**WHAT YOU SHOULD DO:** The output must consist only of the lines from the one with "Where should I" through the end of the listing, restated exactly and free of pictures.

**SUPPLIED ENTRIES:**
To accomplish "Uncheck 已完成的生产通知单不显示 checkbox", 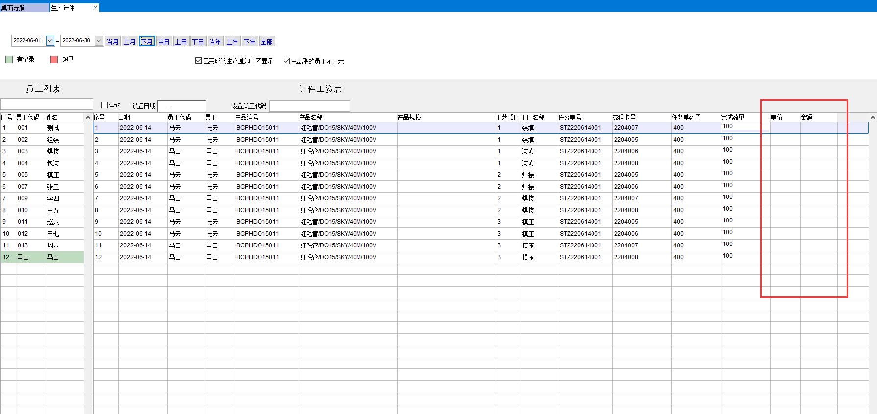I will 198,61.
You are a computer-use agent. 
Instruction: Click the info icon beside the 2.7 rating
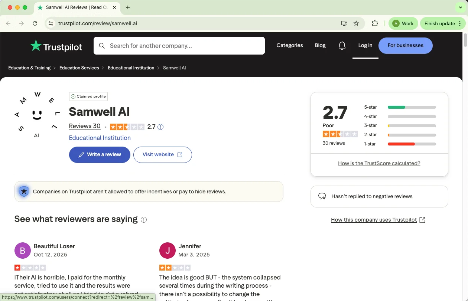[160, 127]
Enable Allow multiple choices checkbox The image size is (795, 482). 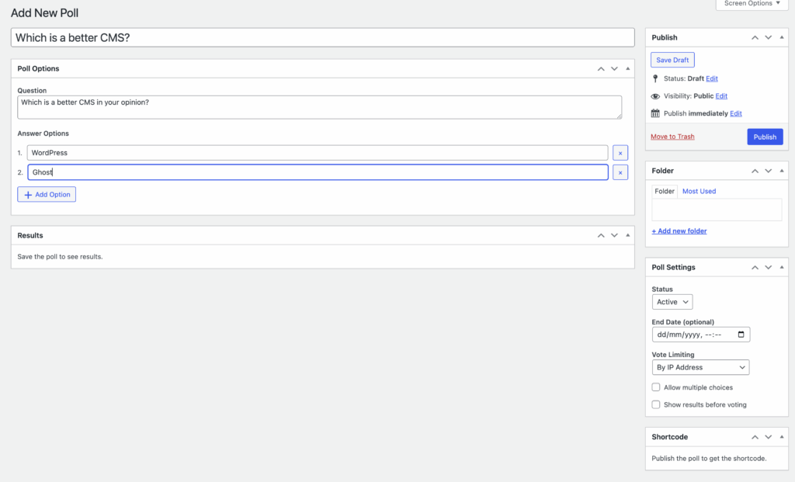tap(656, 387)
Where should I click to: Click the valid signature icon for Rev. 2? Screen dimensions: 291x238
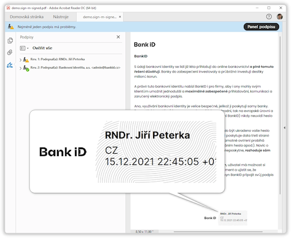[26, 68]
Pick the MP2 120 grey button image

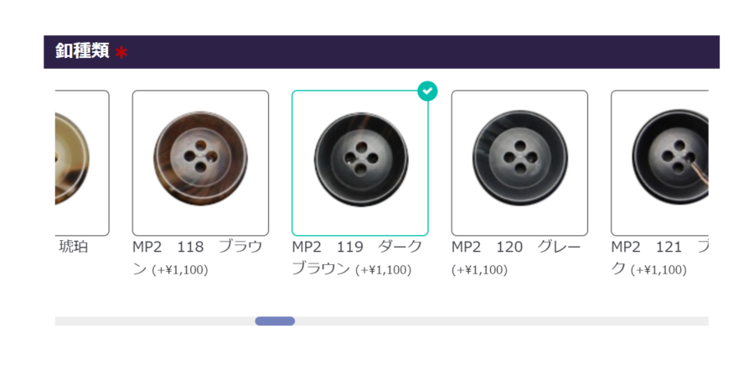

**PROBLEM SOLUTION:**
Where should I click to: Click the valid signature icon for Rev. 2? Screen dimensions: 291x238
[26, 68]
Pick the MP2 120 grey button image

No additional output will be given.